Post by JoeWalling »

Hi all

I seem to remember, some time ago, promising to describe HUSH's bowsprit. Here goes.

The pole is a standard 2 inch aluminium scaffold pole, about four feet long. I don't know what our Colonial Cousins call this - it the kind of pole used in the construction industry to erect temporary and usually external building platforms. My local yard turned a couple of white nylon bushes which finish off the exposed ends. A lick of grey paint and you would never know the pole's humble origins. It is very light, strong and will have cost next to nothing to make.
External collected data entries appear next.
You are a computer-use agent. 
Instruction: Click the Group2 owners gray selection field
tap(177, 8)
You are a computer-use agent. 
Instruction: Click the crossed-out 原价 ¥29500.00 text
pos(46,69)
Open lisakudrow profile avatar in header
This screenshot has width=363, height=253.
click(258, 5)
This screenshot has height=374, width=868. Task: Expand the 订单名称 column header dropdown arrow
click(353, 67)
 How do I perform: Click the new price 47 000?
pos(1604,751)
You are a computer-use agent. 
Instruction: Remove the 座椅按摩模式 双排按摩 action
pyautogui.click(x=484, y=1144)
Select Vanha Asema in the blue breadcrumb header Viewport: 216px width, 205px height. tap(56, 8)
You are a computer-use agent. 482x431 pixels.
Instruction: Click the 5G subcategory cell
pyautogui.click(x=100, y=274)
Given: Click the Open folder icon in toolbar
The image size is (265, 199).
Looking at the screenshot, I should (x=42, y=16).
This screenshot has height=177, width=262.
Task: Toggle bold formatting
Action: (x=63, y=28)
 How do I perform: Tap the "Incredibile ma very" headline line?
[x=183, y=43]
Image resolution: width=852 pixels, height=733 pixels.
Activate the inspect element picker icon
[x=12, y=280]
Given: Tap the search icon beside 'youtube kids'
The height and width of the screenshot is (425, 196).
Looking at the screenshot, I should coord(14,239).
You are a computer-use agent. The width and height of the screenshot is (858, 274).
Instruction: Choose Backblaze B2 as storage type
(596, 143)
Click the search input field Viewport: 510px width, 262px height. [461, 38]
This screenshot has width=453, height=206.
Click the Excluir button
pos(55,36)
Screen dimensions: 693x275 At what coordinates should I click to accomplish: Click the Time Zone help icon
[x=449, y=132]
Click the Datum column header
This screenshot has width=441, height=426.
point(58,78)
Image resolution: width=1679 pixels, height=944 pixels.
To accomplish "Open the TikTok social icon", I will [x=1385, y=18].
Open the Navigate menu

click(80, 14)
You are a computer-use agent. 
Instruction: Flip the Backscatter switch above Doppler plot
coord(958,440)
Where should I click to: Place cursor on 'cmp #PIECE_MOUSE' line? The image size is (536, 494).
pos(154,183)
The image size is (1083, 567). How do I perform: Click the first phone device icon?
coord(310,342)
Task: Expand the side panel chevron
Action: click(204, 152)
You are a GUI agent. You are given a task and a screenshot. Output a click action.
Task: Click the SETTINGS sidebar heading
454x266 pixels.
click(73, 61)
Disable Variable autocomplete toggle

The pole normally sits 28 inches proud of the front of the central hull. It is anchored at the back through another standard scaffold fitting which is screwed to the deck. An allen keyed grub screw allows for the pole to be retracted and resecured. An oversiszed O shaped stainless ring has been welded to the port side of the bow roller housing and the pole slides through that, with a rubber O ring compressed inside the stainless ring - this allows some shock absorbancy.

You can see that there is a ring screwed into the starboard front end of the pole. To this is attached a clip on shackle and block, which I can reach from the pulpit. When the asymetric is not going to be deployed I can unclip this assembly and relocate it to the pulpit, leaving no line attached to the bowsprit. This is useful when mooring - so as to not snag the pickup buoy or chain.

A line is fed through the block attached to the clip on shackle. One end of the line is attached a snap shackle which in turn attaches to the tack of the asymetric, the other is taken back past the mast to the clutch assembly mounted on the coachroof above the saloon doors. This way, the tack can be close hauled to the end of the bowsprit or played further away from it, without leaving the cockpit. The asymetric halyard is also led back to the cockpit.

You can also see another block attached to an eye on the starboard side of the bow roller housing. This used for a line to send and return the asymetric snuffer.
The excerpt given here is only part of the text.